* [TASK TO CARRY OUT]:
Are you able to quote each entry exactly as written?

Stored data
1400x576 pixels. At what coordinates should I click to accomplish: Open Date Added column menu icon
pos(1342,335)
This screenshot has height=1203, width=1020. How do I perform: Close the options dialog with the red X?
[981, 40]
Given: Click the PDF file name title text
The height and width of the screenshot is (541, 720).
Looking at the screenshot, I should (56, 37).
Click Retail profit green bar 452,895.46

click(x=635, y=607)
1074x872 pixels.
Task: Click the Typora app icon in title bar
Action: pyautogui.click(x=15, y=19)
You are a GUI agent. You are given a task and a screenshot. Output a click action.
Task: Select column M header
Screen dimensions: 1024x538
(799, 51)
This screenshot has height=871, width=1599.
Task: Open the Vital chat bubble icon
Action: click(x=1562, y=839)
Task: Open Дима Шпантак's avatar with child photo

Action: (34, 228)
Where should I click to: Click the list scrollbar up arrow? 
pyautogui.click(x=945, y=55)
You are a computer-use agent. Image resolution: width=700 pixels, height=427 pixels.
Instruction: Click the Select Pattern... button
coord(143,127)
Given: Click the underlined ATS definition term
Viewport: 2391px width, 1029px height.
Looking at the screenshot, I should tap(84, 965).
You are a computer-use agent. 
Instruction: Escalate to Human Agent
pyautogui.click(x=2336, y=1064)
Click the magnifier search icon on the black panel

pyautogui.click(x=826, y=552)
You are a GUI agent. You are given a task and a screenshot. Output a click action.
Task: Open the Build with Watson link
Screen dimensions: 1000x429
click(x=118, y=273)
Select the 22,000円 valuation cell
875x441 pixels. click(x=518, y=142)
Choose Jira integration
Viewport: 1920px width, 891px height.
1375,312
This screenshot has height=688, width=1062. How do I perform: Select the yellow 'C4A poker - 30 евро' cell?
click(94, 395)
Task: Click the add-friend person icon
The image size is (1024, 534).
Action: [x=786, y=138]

* [SOLUTION FOR THIS PROBLEM]:
1400x576 pixels. At what coordinates should I click to accomplish: Open Date Added column menu icon
pos(1342,335)
This screenshot has height=1203, width=1020. How do I perform: Close the options dialog with the red X?
[981, 40]
Given: Click the PDF file name title text
The height and width of the screenshot is (541, 720).
Looking at the screenshot, I should (56, 37).
Click Retail profit green bar 452,895.46

click(x=635, y=607)
1074x872 pixels.
Task: Click the Typora app icon in title bar
Action: pyautogui.click(x=15, y=19)
You are a GUI agent. You are given a task and a screenshot. Output a click action.
Task: Select column M header
Screen dimensions: 1024x538
(799, 51)
This screenshot has height=871, width=1599.
Task: Open the Vital chat bubble icon
Action: click(x=1562, y=839)
Task: Open Дима Шпантак's avatar with child photo

Action: (34, 228)
Where should I click to: Click the list scrollbar up arrow? 
pyautogui.click(x=945, y=55)
You are a computer-use agent. Image resolution: width=700 pixels, height=427 pixels.
Instruction: Click the Select Pattern... button
coord(143,127)
Given: Click the underlined ATS definition term
Viewport: 2391px width, 1029px height.
Looking at the screenshot, I should tap(84, 965).
You are a computer-use agent. 
Instruction: Escalate to Human Agent
pyautogui.click(x=2336, y=1064)
Click the magnifier search icon on the black panel

pyautogui.click(x=826, y=552)
You are a GUI agent. You are given a task and a screenshot. Output a click action.
Task: Open the Build with Watson link
Screen dimensions: 1000x429
click(x=118, y=273)
Select the 22,000円 valuation cell
875x441 pixels. click(x=518, y=142)
Choose Jira integration
Viewport: 1920px width, 891px height.
1375,312
This screenshot has height=688, width=1062. How do I perform: Select the yellow 'C4A poker - 30 евро' cell?
click(94, 395)
Task: Click the add-friend person icon
The image size is (1024, 534).
Action: [x=786, y=138]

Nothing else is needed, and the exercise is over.